Belajar dari Desa, Lapas Plantungan Giatkan Budidaya Kopi untuk Kemandirian WBP

LAPAS PEMUDA PLANTUNGAN
·waktu baca 2 menit
Tulisan dari Lapas Pemuda Plantungan KEMENKUMHAM tidak mewakili pandangan dari redaksi kumparan



Plantungan, INFO_PAS — Sebagai bagian dari pengembangan program pembinaan kemandirian berbasis agrikultur, Lapas Pemuda Plantungan melaksanakan kegiatan studi tiru budidaya dan perawatan tanaman kopi ke kebun milik Kepala Desa Harjodowo, Kecamatan Sukorejo, Kabupaten Kendal.
Kegiatan ini diikuti oleh Kasi Pembinaan Narapidana dan Kegiatan Kerja (Binadik & Giatja), Kepala Kesatuan Pengamanan Lapas (KPLP), Kasubsi Keamanan, serta beberapa staf pembinaan. Rombongan disambut langsung oleh Kepala Desa Harjodowo yang menjadi pengelola kebun kopi di wilayah tersebut.
Selama kunjungan, tim Lapas mendapatkan penjelasan langsung mengenai berbagai teknik budidaya kopi, mulai dari pemilihan bibit unggul, proses perawatan harian, sistem pemupukan organik, hingga metode pengendalian hama. Tim juga diajak meninjau area kebun dan terlibat dalam praktik langsung, seperti pemangkasan pohon dan pembuatan cairan pengendali hama.
Kepala Desa Harjodowo, dalam sambutannya, menyampaikan apresiasi atas inisiatif Lapas Pemuda Plantungan dalam mengembangkan keterampilan pertanian bagi warga binaan.
"Kami sangat menyambut baik kegiatan seperti ini. Harapan saya, ilmu yang dipelajari di sini bisa menjadi bekal nyata bagi warga binaan saat kembali ke masyarakat. Kopi bukan hanya soal tanaman, tapi bisa menjadi jalan hidup yang baru jika ditekuni dengan serius," ujar Kepala Desa Harjodowo, Bapak Zainal Abidin.

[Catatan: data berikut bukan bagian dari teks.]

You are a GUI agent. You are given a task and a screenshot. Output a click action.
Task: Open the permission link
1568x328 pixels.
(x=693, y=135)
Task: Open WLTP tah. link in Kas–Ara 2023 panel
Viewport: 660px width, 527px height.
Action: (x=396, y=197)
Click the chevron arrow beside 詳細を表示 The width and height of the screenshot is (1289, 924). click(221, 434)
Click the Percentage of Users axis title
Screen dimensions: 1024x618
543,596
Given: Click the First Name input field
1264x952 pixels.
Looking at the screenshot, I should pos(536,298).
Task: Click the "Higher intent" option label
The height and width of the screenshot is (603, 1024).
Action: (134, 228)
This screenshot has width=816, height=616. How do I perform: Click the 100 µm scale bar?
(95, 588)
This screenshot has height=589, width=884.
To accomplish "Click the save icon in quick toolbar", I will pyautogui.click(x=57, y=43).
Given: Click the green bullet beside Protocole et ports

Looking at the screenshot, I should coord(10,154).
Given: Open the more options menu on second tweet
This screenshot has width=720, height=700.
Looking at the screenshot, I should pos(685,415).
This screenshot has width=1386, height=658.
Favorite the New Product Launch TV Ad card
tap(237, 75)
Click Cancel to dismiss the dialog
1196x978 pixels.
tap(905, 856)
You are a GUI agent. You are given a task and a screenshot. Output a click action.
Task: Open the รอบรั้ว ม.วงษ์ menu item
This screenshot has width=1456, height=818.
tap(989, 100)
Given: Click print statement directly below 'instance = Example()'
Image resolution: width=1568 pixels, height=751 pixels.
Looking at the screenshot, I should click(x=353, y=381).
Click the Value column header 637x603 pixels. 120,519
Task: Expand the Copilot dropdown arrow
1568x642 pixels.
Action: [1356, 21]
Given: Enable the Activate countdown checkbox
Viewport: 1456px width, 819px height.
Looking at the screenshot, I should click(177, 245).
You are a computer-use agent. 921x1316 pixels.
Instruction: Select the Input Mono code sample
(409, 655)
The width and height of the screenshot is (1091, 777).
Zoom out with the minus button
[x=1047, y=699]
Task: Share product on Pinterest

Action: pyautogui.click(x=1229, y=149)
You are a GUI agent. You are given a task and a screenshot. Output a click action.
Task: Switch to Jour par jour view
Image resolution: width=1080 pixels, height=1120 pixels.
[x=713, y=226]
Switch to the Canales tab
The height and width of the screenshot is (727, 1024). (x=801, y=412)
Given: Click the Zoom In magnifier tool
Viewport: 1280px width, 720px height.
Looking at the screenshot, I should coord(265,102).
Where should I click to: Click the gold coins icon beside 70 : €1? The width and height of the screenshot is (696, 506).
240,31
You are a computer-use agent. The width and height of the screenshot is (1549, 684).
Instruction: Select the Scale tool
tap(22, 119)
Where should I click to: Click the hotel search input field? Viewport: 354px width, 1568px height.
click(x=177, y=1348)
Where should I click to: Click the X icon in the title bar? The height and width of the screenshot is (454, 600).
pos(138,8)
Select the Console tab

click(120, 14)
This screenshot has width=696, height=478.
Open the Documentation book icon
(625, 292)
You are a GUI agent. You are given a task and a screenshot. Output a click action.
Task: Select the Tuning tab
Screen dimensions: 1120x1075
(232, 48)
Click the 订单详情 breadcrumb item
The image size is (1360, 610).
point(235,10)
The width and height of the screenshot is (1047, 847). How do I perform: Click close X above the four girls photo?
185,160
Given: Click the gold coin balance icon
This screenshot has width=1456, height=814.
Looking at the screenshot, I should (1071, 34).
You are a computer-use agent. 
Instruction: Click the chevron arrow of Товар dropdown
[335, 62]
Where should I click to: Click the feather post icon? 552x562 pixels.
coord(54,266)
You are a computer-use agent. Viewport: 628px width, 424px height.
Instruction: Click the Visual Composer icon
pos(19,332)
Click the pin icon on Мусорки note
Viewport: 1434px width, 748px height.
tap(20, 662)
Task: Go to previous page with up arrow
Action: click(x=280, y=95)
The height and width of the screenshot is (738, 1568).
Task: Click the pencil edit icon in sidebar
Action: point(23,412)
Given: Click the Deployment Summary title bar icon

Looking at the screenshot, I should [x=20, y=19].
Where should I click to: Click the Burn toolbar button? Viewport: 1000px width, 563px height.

Kasi Binadik & Giatja menyampaikan bahwa kegiatan ini merupakan bagian dari langkah konkret untuk menjadikan program pertanian, khususnya kopi, sebagai salah satu unggulan dalam pembinaan keterampilan kerja di Lapas.
“Kopi adalah komoditas dengan potensi besar. Kami ingin warga binaan tidak hanya tahu cara menanam, tapi juga memahami prosesnya dari hulu ke hilir. Ini bisa menjadi modal penting untuk kehidupan mereka setelah bebas nanti,” jelasnya.
Kepala KPLP juga menambahkan bahwa program pertanian seperti ini tidak hanya berdampak pada aspek ekonomi, tetapi juga secara psikologis membantu pembinaan perilaku dan kedisiplinan warga binaan.
Melalui kegiatan ini, Lapas Pemuda Plantungan menunjukkan komitmennya dalam membina warga binaan secara holistik — bukan hanya dari sisi keamanan, tetapi juga dari sisi produktivitas dan kesiapan untuk kembali ke tengah masyarakat sebagai pribadi yang lebih mandiri dan bermanfaat.